Question

lim t->+oo (t(eˆtˆ-3 - 1)/ sin(tˆ-1)

Answer 1

please help me

Answer 2

\[\lim_{? \rightarrow ?} \frac{t(e^{1/t^{3}}-1}{\sin(1/t)}\]
is that right?

Answer 3

lim t-> +oo

Answer 4

ok

Answer 5

t*(eˆtˆ-3)-1

Answer 6

looks like you get 0/0
use L'hopitals rule and take derivative of top and bottom

Answer 7

so the minus 1 is on outside ?

Answer 8

oh no in inside

Answer 9

Let x = 1 / t, hence when t -> oo, x -> 0 hence the limit becomes

Lim x -> 0 (e^x^3 - 1) / (sinx /x)

Answer 10

lim x -> 0 sinx / x = 1 and the top becomes 0, hence the answer is 0

Answer 11

did you get it?

Answer 12

but the result of this limit is 0?

Answer 13

yeah, that is acceptable

Answer 14

it is a finite number

Answer 15

did you get the process of reaching the answer

Answer 16

aahhh ok

Answer 17

you didi the substitution right? (sorry for my english!)

Answer 18

yeah I did, I made x = 1 / t, so if t -> oo then x should be -> 0

Answer 19

mainaknag
so t = 1/x right
i don;t think you substituted correctly

--> (e^x3 -1)/x*sinx

Answer 20

I'm confuse

Answer 21

yeah I am sorry

Answer 22

ok let me try again, thank you dumbcow

Answer 23

but you are right, the limit is zero though :)

Answer 24

hmm, I think so

Answer 25

not sure how to show it though...L'hopitals rule gets me nowhere

Answer 26

you need to divide by x3 both numerator and denominator

Answer 27

lim y -> 0 (e^y - 1) / y = 1, where y = x3 since x -> 0, y -> 0

Answer 28

wait coming with full solution

Answer 29

\[\lim_{t \rightarrow \infty} t (e ^{1/t ^{3}} - 1) / \sin (1 / t)\]

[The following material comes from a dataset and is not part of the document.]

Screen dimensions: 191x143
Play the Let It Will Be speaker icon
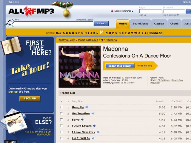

Let x -> 1 / t, then x -> 0

And the limit becomes -\[\lim_{x \rightarrow 0} (e ^{x ^{3}} - 1) / x.sinx = \lim_{x \rightarrow 0} \lim_{y \rightarrow 0}(1 /y).(e ^{y} - 1) / (1 / x) . (x / x) . (Sinx / x)\]

the numerator -> 1, lim x -> 0 sinx / x = 1, lim x -> 0 x / x = 1
Hence the limit becomes \[\lim_{x \rightarrow 0} 1 / (1 / x) = \lim_{x \rightarrow 0} x = 0\]

Answer 30

just need to mention I substituted y = x3

Answer 31

thank you